Many people struggle to keep on top of their essential outgoings, such as mortgage and rent, if in any case, they lost an income due to illness or an accident.
Income protection is a long-term insurance policy to ensure you get a regular income till the time you retire or can return to work. Here you will know how it works when you need it. Your insurance broker can give you the best advice on income protection insurance.
How Does An Income Protection Insurance Work?
Income protection insurance:
provides regular payments as a replacement part of your income if you can not work due to illness or an accident
pays out till you start working again – or you retire, die, or reach the end of the policy term – whichever is sooner
gives coverage to most illnesses that have made you unable to work – either in the short or long term.
(depending on the type of policy and its definition of incapacity) You can claim it as many times as you need to while the policy lasts.

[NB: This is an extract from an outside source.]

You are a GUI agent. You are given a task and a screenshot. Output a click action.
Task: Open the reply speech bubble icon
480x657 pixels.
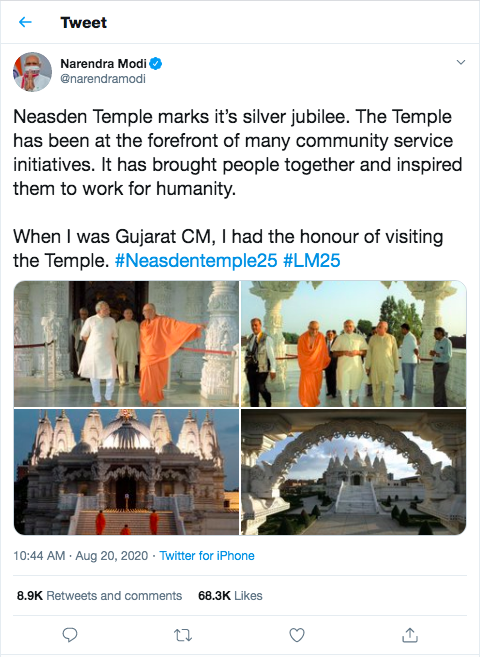[x=70, y=635]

When do I need income protection insurance?
When you can not work due to illness or an accident, you might assume that your employer will give you some level of income.

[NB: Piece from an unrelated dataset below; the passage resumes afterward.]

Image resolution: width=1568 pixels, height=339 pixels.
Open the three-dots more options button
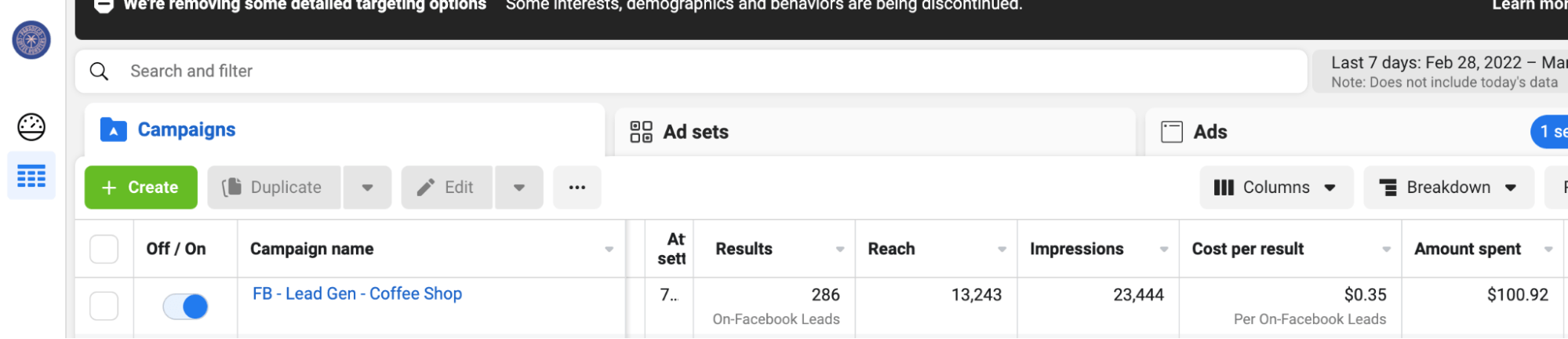577,188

Very few employers can support their staff for more than a year if they’re on sick leave from work. Discuss with your employer what he can provide for you if you’re off sick.
It totally depends on the level of savings you have made, the loss of an income is a really serious issue that can
soon leave you unable to pay essential household bills, such as mortgage/rent and utilities.
It can be especially difficult if you’re self-employed and so have no sick pay to fall back on.
The premiums may vary and different insurers may have very different criteria. So it’s worth doing a bit of research before purchasing one.